この記事では役員面接に向けて事前にやるべきことや見られているポイントを紹介します。これから役員面接を受ける人や、第一希望の企業に就職したいと考えている人は参考にしてください。

役員面接とは

面接会場に向かう男性 役員面接とは何か、意味や見られているポイントなどを知ることで、内定獲得までの攻略法が見えてくるはずです。役員面接に備えての最低限の備えとして頭に入れておきましょう。

役員面接の意味

役員面接とは就活における最終決定の場です。何度も選考を重ね、選りすぐった人の中から本当に採用すべき人かどうかを見極めます。採用権限を持つ役員による見極めの場であり、これまでの採用選考に携わった人とは異なる視点でジャッジするため、最後まで気が抜けません。

役員面接で経営に携わる人からの視点からも「ともに働くメンバーとしてふさわしい」とお墨付きをもらうことで内定を得ることができます。
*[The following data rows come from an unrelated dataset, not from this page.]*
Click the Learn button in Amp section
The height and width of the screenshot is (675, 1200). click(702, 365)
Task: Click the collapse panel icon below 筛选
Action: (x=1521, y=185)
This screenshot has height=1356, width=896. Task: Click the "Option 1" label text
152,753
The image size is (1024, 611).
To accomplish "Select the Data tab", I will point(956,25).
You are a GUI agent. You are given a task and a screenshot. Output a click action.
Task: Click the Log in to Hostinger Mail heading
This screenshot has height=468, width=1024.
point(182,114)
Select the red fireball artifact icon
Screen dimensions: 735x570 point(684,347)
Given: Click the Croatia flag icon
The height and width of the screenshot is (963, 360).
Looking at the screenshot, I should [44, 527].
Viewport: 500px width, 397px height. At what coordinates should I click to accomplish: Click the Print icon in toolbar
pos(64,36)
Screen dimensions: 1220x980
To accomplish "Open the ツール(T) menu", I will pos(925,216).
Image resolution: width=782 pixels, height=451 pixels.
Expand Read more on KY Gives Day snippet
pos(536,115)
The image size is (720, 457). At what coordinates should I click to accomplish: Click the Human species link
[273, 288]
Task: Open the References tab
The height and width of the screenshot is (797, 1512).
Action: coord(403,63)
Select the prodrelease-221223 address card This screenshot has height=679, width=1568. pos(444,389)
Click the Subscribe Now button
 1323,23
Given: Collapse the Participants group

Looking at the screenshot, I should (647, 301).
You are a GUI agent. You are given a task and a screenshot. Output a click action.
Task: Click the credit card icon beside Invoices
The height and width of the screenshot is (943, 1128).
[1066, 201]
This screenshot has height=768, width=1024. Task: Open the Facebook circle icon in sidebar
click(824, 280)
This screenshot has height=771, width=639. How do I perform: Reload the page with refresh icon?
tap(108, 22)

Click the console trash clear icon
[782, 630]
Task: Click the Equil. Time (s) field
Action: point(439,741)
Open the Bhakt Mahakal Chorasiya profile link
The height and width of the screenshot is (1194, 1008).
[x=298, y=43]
役員面接は最終的な意思確認だけだから大丈夫とたかを括っていると、容赦無く振るい落とされることになるので要注意です。

役員面接の所要時間と通過率

役員面接は最終決定の場です。企業としても採用には莫大な費用がかかっていることに加え、今後の利益や業績にも大きく関わってくるため絶対に失敗できないジャッジといえます。企業の質問内容や選考人数にもよりますが、慎重に行うため30分〜1時間程度であるケースが多く見られます。

企業の理念や社風に合うか、会社に利益をもたらすだけの力や能力があるかを経営陣の視点からじっくり確認する目的から、短時間では終わることはほとんどありません。例外として最終意思確認の場として役員との顔合わせと考えている場合、数十分で終わることもあります。

通過率に関しては同様に一概に何割と伝えることはできません。しかし「役員面接は最終意思確認でしかないから内定が確実!」ではないことは確かです。最後の最後まで気を緩めることなく、ジャッジされていることを念頭においてください。

役員面接で見られているポイント

役員面接で役員は以下の項目を軸に質問を展開し、見極めています。

  • 会社のビジョン・方向性とのマッチ度
  • 社風と合うか
  • 企業理念への理解度
  • 志望意欲の本気度
上記の共通点としていえることは、単なる業務遂行を超えた先を見通す力です。ここまで一次、二次選考では実際の業務を想定した現場ありきの質問がほとんどでした。実際に業務に当たる場合を想定した質問から、役員面接では経営ベースでの質問にシフトします。「いち現場社員としての目線」ではなく「企業存続をもかけた経営陣の目線」で求められているものは何か考えた上で答えることで好印象を与えることができます。

役員面接(最終面接)の質問内容について

疑問から解決のプロセス 最終面接では次々と質問されることになりますが、その1つひとつに意味があるのです。最終面接の質問の意図や隠された意味を読み取り、答えることができるか見ています。この章で実際の役員面接を想定して備えることで、慌てずに答えられる心の備えができます。

役員面接(最終面接)で多い質問

役員面接で多い質問として、長期的な視点での質問が挙げられます。もちろん志望動機や自己PR、今後の自分自身のキャリアプランなど面接質問の定番どころもあります。しかし、企業に属するメンバーとしてどんなことに挑戦していきたいのか、自分の能力を活かして貢献していくための方法やプランなど長期的な視点での質問が多いのです。

また、志望度の高さを知るために、別角度からの質問で問われることもあります。同業他社ではいけない理由や、業界全体のニュースについての見解などに触れることもあるのです。どのような質問がきたとしても、日本語として正しく答えることはもちろん、自分自身の考えをしっかり盛り込むことが必要といえます。

質問への答え方

役員面接では、質問への答え方や言葉遣いも細かくジャッジしている可能性が高いので、細心の注意をはらう必要があります。相手にわかりやすく伝えるために、端的に結論から話すことを特に意識してください。

結論に続いて理由を話しますが、この際明確かつ客観的なデータや数値を根拠とすると、知識面のアピールにも効果があります。常に忙しくビジネスとして考えている役員に対して、ダラダラと取り止めもなく答えるのはよくありません。何が言いたいのかわからない、事実と考察を一緒にしているとして仕事遂行能力をも疑われることになってしまいます。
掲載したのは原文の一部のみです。